Les différents morphotypes seraient expliqués par une mutation au niveau d’un facteur de transcription de type MYB qui régulerait l’expression du gène codant l’anthocyanidine synthase (ANS), l’enzyme produisant des cyanidines, principal pigment des morphotypes colorés. Les plantes de morphotype noir étaient toutes homozygotes pour l’allèle sauvage, tandis que les plantes de morphotype blanc ne portaient jamais cet allèle et que les plantes de morphotype rouge étaient hétérozygotes pour l’allèle sauvage. Des mutations différentes mais sur le même gène MYB ont aussi été observées dans une autre population de cette espèce, au Monte Bondone, à 75 km de la population initiale. Ces mutations indépendantes, observées pour des individus rouges ou blancs, suggèrent une évolution parallèle des morphotypes clairs chez au moins deux populations différentes.

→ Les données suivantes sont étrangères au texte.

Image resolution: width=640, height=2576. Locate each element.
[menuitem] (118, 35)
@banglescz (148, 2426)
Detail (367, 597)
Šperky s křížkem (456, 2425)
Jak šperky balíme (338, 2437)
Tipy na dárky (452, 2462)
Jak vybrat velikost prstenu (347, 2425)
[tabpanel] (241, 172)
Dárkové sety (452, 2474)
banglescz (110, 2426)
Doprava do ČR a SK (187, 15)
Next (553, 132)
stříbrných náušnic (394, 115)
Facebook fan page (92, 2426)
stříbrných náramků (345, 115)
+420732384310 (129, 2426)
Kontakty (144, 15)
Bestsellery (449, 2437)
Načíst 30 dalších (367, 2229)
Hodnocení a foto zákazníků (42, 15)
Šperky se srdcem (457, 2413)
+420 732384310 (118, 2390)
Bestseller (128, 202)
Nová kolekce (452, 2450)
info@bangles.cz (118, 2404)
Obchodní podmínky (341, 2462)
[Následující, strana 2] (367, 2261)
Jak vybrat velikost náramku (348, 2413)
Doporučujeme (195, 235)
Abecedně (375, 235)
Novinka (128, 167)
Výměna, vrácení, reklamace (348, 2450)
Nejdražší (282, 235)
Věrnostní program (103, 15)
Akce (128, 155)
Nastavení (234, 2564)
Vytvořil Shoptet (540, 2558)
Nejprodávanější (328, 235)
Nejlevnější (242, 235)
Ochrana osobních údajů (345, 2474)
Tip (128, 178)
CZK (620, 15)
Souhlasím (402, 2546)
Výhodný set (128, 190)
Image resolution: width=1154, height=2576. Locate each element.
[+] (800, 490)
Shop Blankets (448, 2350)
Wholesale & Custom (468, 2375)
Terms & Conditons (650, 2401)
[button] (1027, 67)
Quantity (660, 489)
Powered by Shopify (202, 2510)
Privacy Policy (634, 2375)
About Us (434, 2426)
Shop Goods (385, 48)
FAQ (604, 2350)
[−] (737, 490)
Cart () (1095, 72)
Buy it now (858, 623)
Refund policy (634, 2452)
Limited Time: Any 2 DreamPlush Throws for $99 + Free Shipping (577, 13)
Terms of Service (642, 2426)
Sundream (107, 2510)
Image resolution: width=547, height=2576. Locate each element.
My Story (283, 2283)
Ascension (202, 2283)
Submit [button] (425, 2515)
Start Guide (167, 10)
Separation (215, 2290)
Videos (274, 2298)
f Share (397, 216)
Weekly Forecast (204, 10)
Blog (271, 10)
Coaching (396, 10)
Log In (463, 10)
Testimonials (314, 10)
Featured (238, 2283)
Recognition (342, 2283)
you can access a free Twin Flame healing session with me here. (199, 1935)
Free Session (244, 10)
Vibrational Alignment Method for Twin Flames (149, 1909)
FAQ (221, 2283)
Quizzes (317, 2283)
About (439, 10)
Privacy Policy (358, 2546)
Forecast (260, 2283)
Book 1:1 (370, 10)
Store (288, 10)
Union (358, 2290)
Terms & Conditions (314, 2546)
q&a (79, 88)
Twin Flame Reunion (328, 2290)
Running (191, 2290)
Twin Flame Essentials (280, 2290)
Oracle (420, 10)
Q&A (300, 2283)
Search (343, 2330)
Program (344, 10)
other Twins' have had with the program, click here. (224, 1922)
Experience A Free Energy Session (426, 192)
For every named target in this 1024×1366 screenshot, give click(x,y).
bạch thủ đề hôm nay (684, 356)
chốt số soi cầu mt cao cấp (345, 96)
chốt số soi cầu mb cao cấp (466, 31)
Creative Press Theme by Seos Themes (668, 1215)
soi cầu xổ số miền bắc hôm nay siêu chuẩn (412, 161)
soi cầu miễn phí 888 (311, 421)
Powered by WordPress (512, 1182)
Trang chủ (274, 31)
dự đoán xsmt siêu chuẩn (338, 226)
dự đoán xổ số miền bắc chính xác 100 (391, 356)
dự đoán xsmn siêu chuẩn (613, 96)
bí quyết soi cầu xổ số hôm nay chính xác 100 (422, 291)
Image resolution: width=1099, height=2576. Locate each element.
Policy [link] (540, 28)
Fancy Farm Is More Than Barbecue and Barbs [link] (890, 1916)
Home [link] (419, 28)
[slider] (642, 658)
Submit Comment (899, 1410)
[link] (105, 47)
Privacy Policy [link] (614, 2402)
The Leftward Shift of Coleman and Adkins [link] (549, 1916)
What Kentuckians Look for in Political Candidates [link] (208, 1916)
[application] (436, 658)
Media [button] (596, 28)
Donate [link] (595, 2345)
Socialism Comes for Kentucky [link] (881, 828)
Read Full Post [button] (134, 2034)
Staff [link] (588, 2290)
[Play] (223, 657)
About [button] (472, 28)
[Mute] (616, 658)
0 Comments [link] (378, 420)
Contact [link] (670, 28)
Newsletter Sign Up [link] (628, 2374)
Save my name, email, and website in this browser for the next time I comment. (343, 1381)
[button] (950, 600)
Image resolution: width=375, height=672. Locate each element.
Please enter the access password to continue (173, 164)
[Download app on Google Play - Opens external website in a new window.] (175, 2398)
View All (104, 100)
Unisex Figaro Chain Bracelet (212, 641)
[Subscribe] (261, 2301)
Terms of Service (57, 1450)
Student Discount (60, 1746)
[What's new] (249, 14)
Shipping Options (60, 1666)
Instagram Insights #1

Cette étude chez la nigritelle noire représente une première mise en évidence claire d’un réel cas d’avantage aux hétérozygotes, plutôt qu’une sélection indirecte des hétérozygotes par le biais d’effets délétères observés chez les génotypes homozygotes. Elle vient donc confirmer les travaux de Theodosius Dobzhansky qui avait introduit dans les années 1950 le concept de superdominance et montre que ce concept pourrait permettre d’expliquer certains cas de maintien de polymorphisme dans la nature.

Références de l’article :

Roman T. Kellenberger, Kelsey J. R. P. Byers, Rita M. De Brito Francisco, Yannick M. Staedler, Amy M. LaFountain, Jürg Schönenberger, Florian P. Schiestl, Philipp M. Schlüter (2019) Emergence of a floral colour polymorphism by pollinator-mediated overdominance. Nature Communications. 10: 63. Publié le 8 janvier 2019.